Classification of corn kernels contaminated with aflatoxins using fluorescence and reflectance hyperspectral image analysis

Authors: ZHU, FENGLE - Mississippi State University; YAO, HAIBO - Mississippi State University; HRUSKA, ZUZANA - Mississippi State University; KINCAID, RUSSELL - Mississippi State University; Brown, Robert; Bhatnagar, Deepak; Cleveland, Thomas

Submitted to: Proceedings of SPIE
Publication Type: Proceedings
Publication Acceptance Date: 3/23/2015
Publication Date: 3/23/2015
Citation: Zhu, F., Yao, H., Hruska, Z., Kincaid, R., Brown, R.L., Bhatnagar, D., Cleveland, T.E. 2015. Classification of corn kernels contaminated with aflatoxins using fluorescence and reflectance hyperspectral image analysis. In: Proceedings of SPIE, Sensing for Agriculture and Food Quality and Safety VIII, March 21-22, 2015, Baltimore, MD. p. 9488-22.

Interpretive Summary:

Technical Abstract: Aflatoxins are secondary metabolites produced by certain fungal species of the Aspergillus genus. Aflatoxin contamination remains a problem in agricultural products due to its toxic and carcinogenic properties. Conventional chemical methods for aflatoxin detection are time-consuming and destructive. This study employed fluorescence and reflectance visible near-infrared (VNIR) hyperspectral images to classify aflatoxin contaminated corn kernels rapid and non-destructively. Corn ears were artificially inoculated in the field with toxigenic A. flavus spores at the early dough stage of kernel development. After harvest, a total of 300 kernels were collected from the inoculated ears. Fluorescence hyperspectral imagery with UV excitation and reflectance hyperspectral imagery with halogen illumination were acquired on both endosperm and germ sides of kernels.
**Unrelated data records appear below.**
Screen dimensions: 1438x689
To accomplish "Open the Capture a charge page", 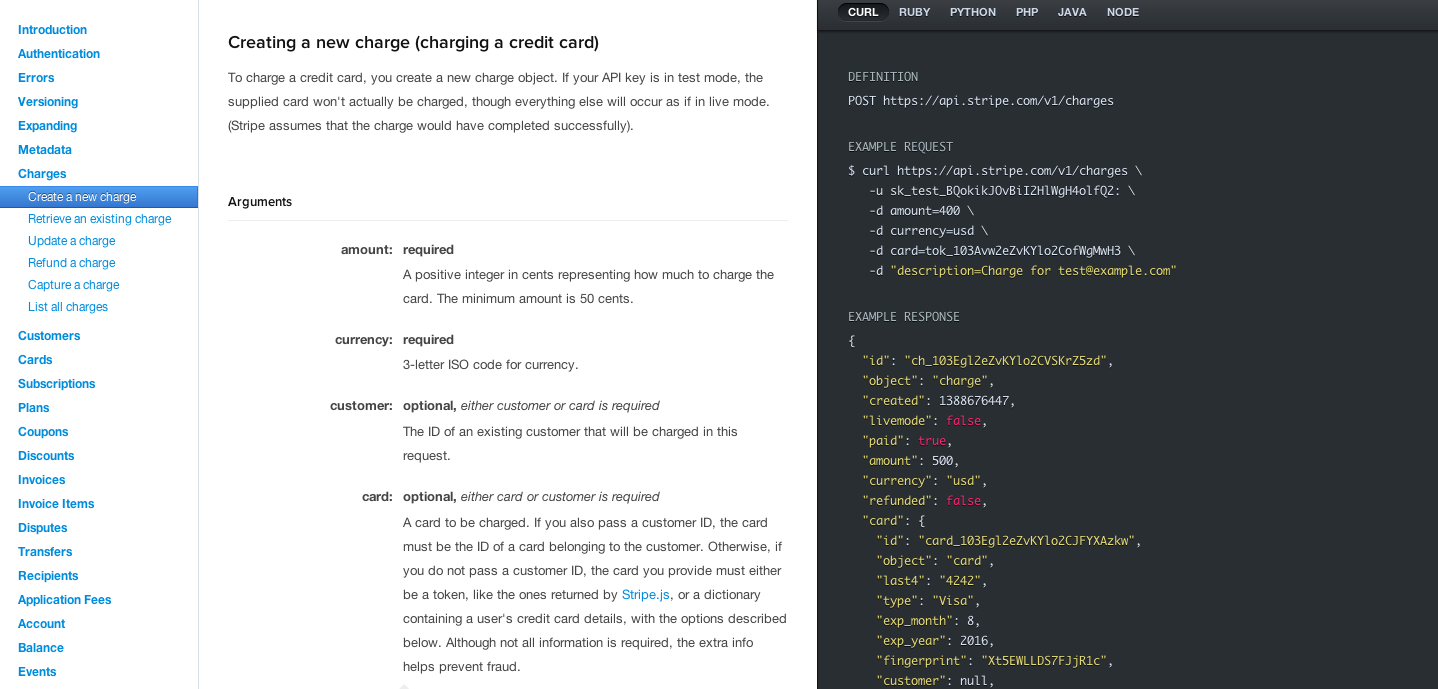I will (x=73, y=284).
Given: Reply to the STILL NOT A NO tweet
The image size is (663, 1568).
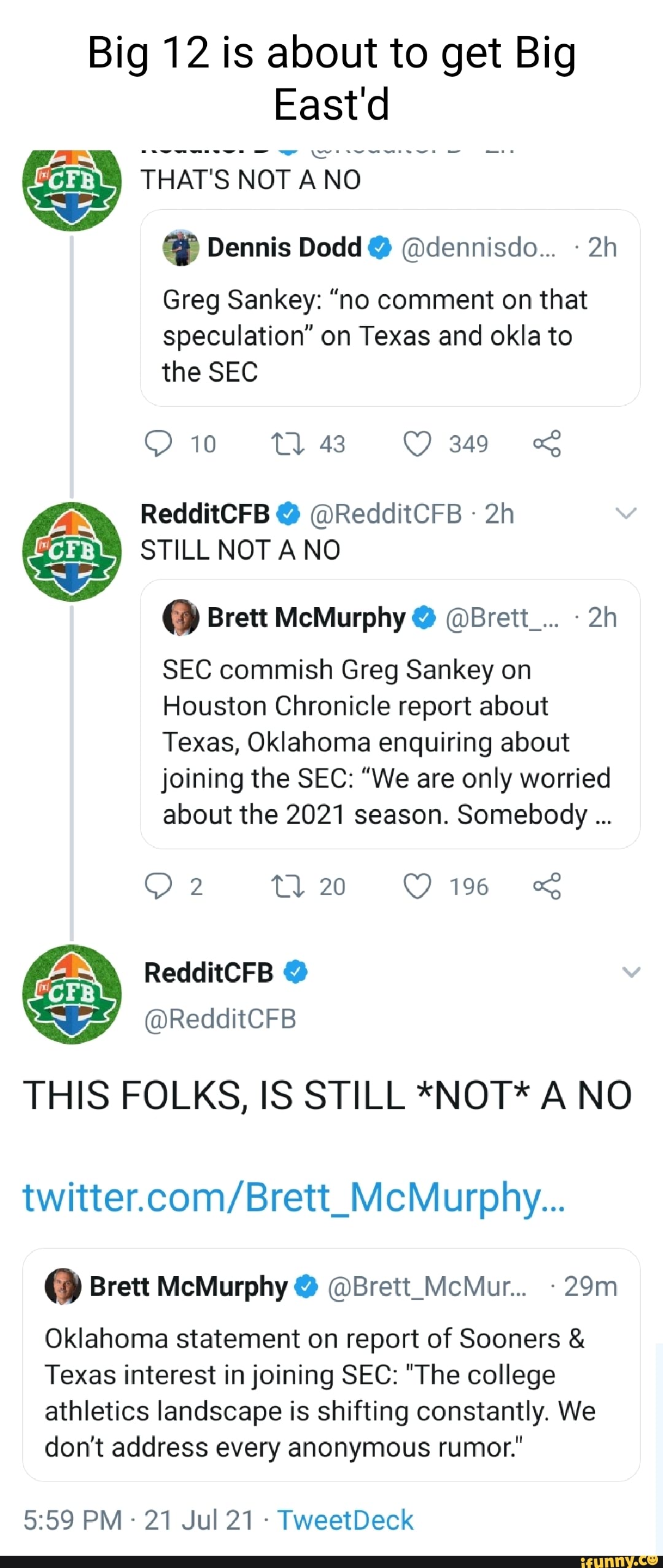Looking at the screenshot, I should click(x=158, y=886).
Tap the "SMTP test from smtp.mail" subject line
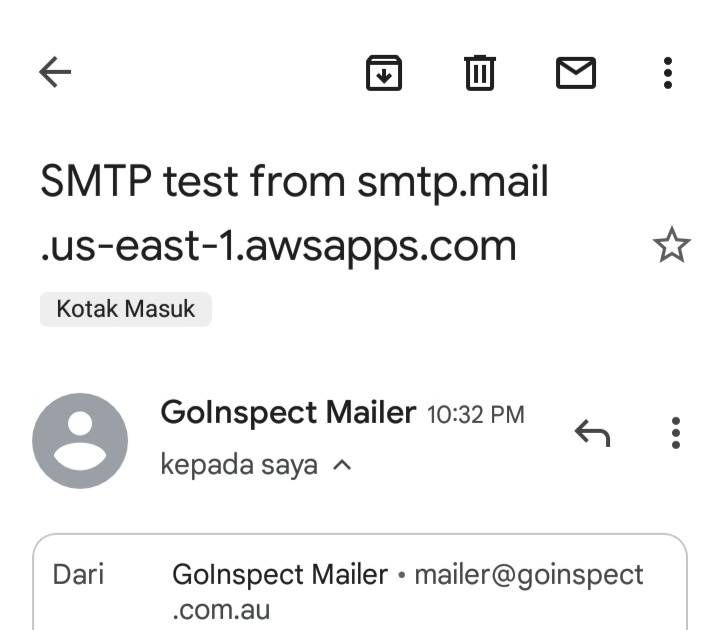The image size is (720, 630). coord(294,183)
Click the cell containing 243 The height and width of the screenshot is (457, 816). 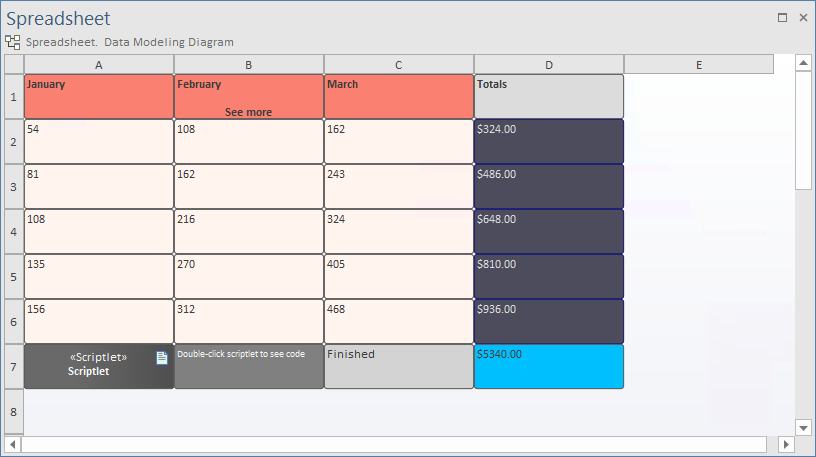pos(398,186)
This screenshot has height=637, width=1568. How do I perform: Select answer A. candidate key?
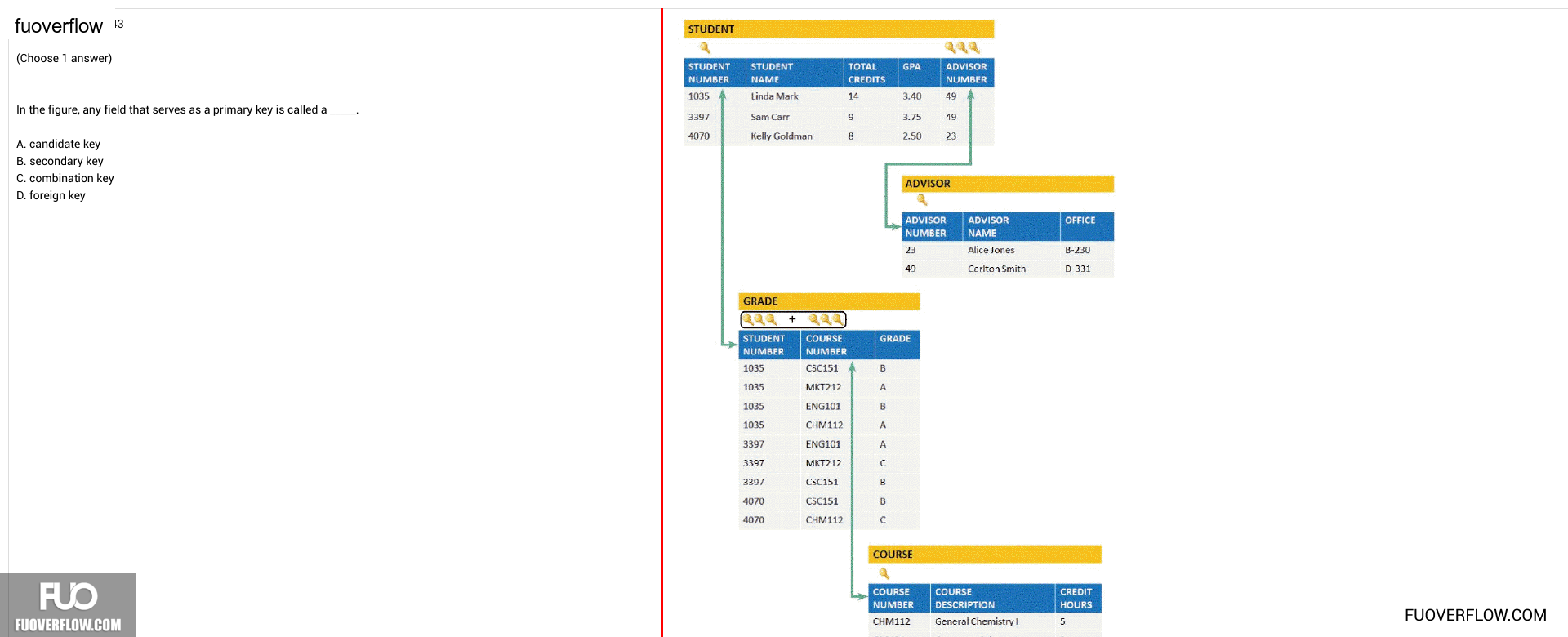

All kernels were then subjected to chemical analysis individually to determine aflatoxin concentrations. A region of interest (ROI) was created for each kernel to extract averaged spectra. Compared with healthy kernels, fluorescence spectral peaks for contaminated kernels shifted to longer wavelengths with lower intensity, and reflectance values for contaminated kernels were lower with a different spectral shape in 700-800 nm region. Principal component analysis was applied for data compression before classifying kernels into contaminated and healthy based on 20 ppb threshold with K-nearest neighbors. The best overall accuracy achieved was 92.67% for germ side in the fluorescence data analysis. The germ side generally performed better than endosperm side. Fluorescence and reflectance image data achieved similar accuracy.